**WHAT THE EXERCISE ASKS:** Tally the lines in the following entries that include the word "will"; state only the total.
------------------------------------------------
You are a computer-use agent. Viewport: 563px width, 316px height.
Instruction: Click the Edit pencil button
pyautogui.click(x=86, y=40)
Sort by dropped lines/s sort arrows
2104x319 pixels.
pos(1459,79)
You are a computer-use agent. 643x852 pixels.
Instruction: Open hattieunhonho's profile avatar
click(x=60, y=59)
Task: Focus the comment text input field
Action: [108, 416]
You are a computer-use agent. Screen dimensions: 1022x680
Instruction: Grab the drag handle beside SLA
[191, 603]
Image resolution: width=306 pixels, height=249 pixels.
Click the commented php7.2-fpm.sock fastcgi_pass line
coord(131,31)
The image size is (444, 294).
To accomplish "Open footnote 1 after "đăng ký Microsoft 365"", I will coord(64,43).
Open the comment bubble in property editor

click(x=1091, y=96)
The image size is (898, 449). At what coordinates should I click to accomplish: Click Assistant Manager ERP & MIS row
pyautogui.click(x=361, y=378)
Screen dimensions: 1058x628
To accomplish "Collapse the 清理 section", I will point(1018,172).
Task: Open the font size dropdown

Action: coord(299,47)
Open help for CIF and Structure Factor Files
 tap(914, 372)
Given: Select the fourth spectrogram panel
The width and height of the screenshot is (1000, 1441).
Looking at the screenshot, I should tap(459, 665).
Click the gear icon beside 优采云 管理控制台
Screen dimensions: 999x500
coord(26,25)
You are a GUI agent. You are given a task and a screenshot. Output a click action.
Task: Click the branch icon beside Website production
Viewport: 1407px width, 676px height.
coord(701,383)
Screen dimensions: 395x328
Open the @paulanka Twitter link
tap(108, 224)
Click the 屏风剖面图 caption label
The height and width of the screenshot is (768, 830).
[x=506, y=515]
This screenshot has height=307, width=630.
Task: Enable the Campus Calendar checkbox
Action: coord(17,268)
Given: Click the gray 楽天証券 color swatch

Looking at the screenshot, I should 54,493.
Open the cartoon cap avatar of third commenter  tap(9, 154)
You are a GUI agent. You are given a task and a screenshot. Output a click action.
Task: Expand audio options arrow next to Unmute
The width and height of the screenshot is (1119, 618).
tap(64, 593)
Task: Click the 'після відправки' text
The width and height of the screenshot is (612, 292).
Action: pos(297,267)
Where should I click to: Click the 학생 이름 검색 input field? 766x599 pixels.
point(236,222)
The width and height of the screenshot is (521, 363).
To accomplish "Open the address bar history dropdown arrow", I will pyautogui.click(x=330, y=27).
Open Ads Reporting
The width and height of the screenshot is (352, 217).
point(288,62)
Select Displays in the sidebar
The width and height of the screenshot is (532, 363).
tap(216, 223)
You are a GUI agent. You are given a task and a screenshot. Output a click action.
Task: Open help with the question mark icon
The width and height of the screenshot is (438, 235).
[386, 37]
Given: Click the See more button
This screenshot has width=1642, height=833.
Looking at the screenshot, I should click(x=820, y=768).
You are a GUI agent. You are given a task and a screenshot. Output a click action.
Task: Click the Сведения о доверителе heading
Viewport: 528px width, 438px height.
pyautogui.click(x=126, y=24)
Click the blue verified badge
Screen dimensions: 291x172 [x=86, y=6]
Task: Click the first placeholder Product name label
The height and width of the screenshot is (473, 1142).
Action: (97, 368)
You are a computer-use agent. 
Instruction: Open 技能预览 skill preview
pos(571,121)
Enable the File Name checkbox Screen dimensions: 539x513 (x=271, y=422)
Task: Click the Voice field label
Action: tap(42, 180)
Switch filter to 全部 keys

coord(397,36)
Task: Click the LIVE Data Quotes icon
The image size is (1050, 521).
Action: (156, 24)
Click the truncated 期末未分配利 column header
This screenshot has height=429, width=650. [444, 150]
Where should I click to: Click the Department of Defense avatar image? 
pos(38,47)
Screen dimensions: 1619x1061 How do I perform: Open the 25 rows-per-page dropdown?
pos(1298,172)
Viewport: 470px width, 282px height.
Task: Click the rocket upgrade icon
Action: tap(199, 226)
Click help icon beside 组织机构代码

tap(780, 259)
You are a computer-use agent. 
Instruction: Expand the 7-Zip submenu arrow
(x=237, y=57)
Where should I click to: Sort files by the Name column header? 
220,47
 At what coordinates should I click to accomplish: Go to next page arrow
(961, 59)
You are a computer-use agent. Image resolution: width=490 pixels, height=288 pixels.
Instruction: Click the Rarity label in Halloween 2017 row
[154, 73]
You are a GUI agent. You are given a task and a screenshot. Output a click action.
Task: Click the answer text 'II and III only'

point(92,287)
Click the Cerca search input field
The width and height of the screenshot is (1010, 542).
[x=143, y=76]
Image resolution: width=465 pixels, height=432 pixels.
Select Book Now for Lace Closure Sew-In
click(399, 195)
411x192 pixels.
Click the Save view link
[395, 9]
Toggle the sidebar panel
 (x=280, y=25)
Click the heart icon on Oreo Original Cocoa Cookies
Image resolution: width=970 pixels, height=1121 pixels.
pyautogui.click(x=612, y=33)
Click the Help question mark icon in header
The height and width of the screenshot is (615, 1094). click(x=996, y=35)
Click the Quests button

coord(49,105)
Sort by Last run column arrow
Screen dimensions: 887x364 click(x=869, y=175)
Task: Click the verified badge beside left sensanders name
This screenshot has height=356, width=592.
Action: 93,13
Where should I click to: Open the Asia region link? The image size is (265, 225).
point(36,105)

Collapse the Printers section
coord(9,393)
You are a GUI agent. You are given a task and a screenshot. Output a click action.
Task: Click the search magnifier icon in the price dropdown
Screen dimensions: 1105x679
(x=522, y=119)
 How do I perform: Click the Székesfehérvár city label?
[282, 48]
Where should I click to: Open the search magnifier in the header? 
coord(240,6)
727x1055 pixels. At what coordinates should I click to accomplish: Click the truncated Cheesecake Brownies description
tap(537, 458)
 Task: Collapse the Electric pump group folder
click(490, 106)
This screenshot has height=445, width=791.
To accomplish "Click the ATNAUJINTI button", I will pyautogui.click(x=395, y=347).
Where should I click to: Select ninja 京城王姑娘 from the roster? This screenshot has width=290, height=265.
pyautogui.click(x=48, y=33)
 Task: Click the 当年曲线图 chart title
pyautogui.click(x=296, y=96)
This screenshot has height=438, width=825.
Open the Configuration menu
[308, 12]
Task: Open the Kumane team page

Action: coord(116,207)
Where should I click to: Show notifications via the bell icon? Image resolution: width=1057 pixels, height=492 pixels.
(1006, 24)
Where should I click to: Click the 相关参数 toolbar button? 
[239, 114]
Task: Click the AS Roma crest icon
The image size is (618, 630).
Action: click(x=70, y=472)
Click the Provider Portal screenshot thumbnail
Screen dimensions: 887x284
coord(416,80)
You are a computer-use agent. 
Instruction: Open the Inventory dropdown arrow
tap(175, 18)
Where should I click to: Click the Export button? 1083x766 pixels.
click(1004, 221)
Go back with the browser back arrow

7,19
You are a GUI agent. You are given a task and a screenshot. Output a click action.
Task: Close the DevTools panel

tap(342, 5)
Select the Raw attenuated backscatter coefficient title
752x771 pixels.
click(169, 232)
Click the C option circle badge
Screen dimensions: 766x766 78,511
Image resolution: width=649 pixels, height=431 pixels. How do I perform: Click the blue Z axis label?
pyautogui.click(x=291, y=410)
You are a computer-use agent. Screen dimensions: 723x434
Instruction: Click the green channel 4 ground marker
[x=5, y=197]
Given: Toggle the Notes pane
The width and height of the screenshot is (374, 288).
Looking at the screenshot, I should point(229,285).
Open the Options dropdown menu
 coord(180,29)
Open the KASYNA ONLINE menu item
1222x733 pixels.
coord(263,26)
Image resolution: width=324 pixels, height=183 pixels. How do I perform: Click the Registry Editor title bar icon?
------------------------------------------------
**PROBLEM SOLUTION:** 4